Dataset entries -
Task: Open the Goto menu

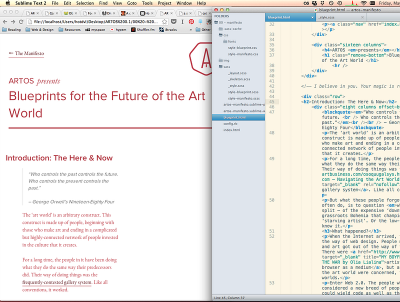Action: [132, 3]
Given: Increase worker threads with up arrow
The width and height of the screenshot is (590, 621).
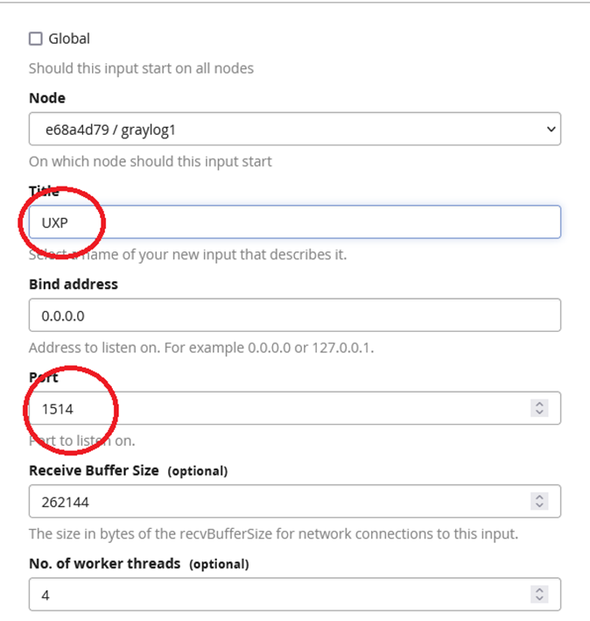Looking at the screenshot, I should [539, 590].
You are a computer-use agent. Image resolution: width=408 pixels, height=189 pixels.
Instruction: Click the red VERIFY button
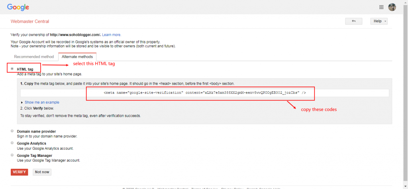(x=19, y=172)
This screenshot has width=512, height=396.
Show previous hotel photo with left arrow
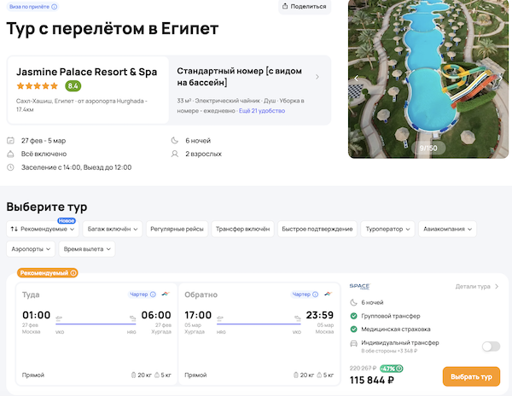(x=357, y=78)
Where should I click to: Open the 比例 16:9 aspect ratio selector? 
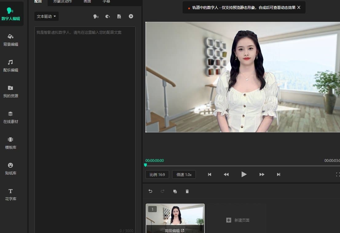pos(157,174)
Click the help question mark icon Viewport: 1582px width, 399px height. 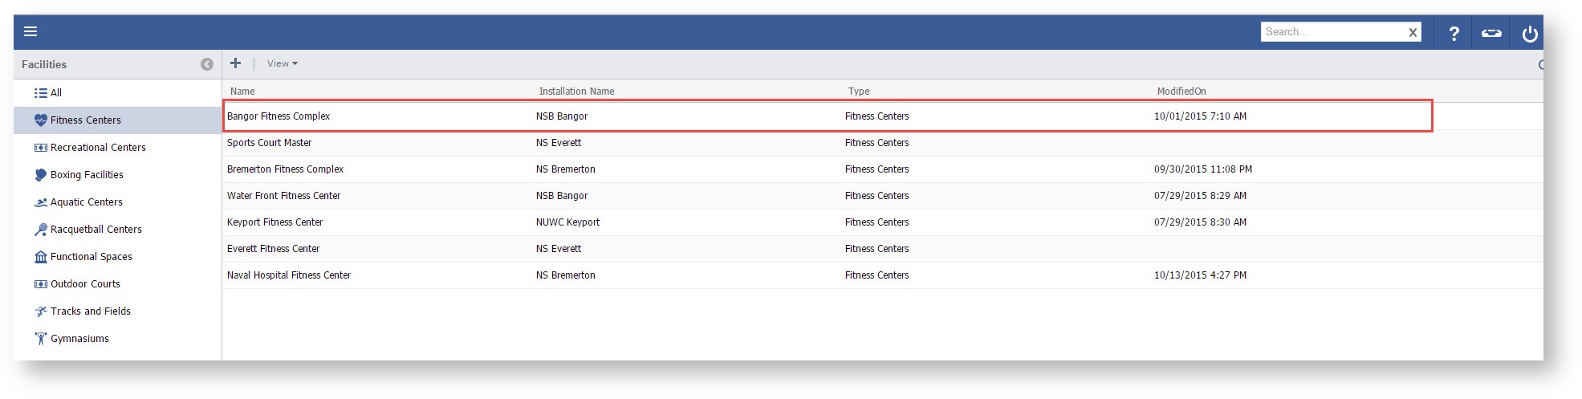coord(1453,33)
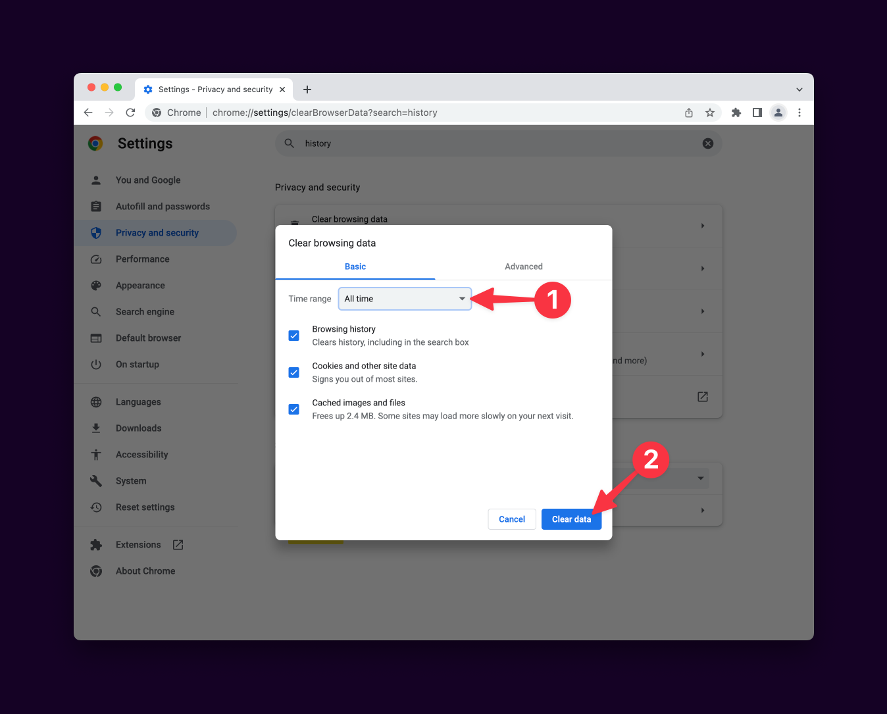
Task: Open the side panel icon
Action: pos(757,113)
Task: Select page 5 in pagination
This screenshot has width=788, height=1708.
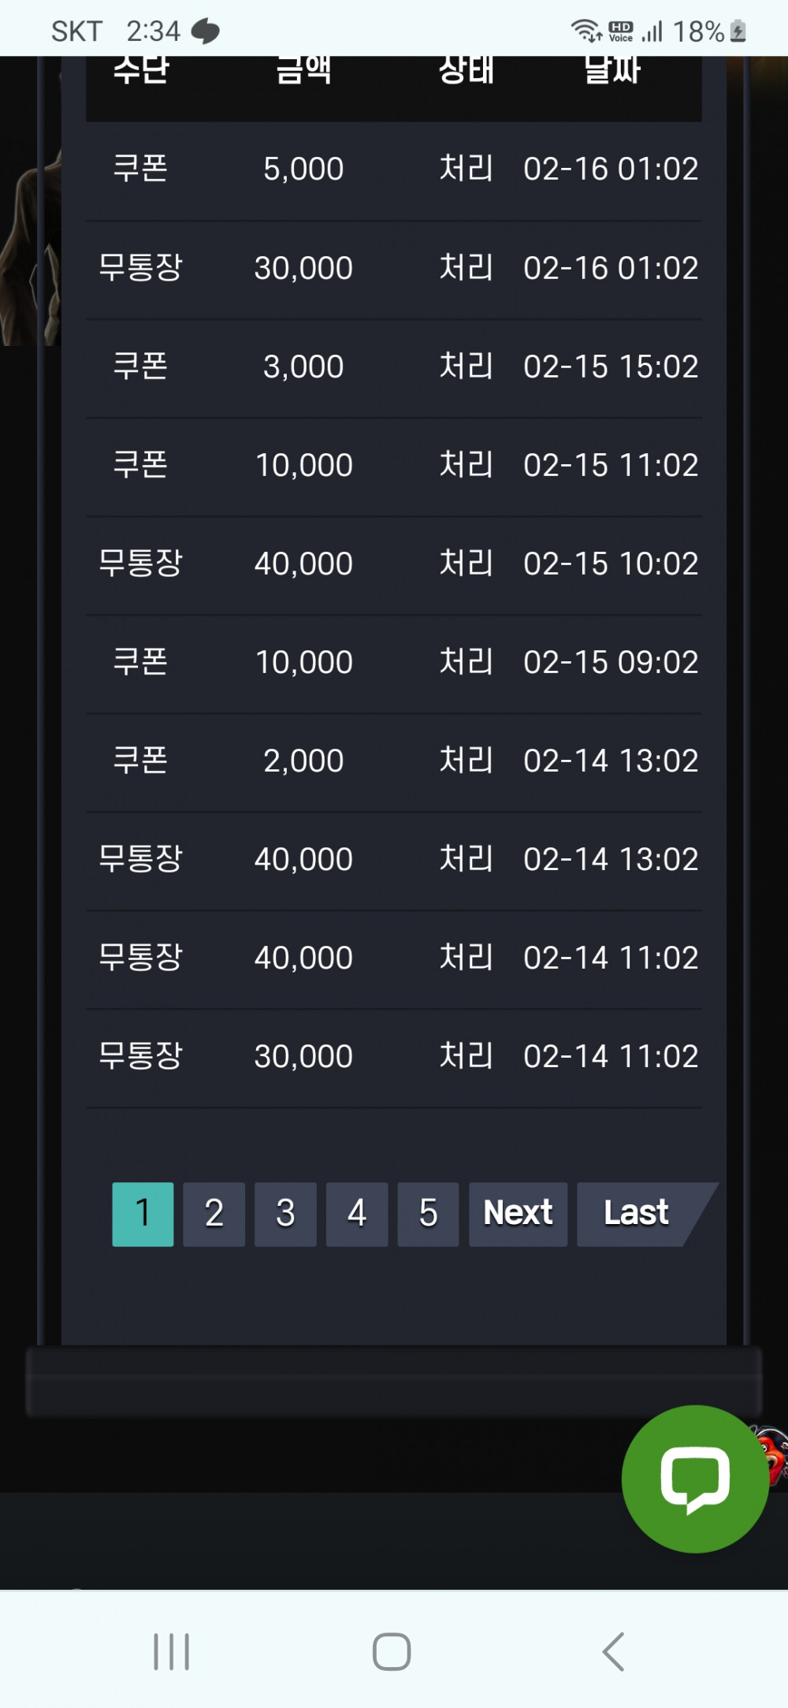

WORK TASK -
Please return every line in the data that includes the string "This".

REPLY TO THE EXERCISE -
This screenshot has width=512, height=396.
This screenshot has width=788, height=1708.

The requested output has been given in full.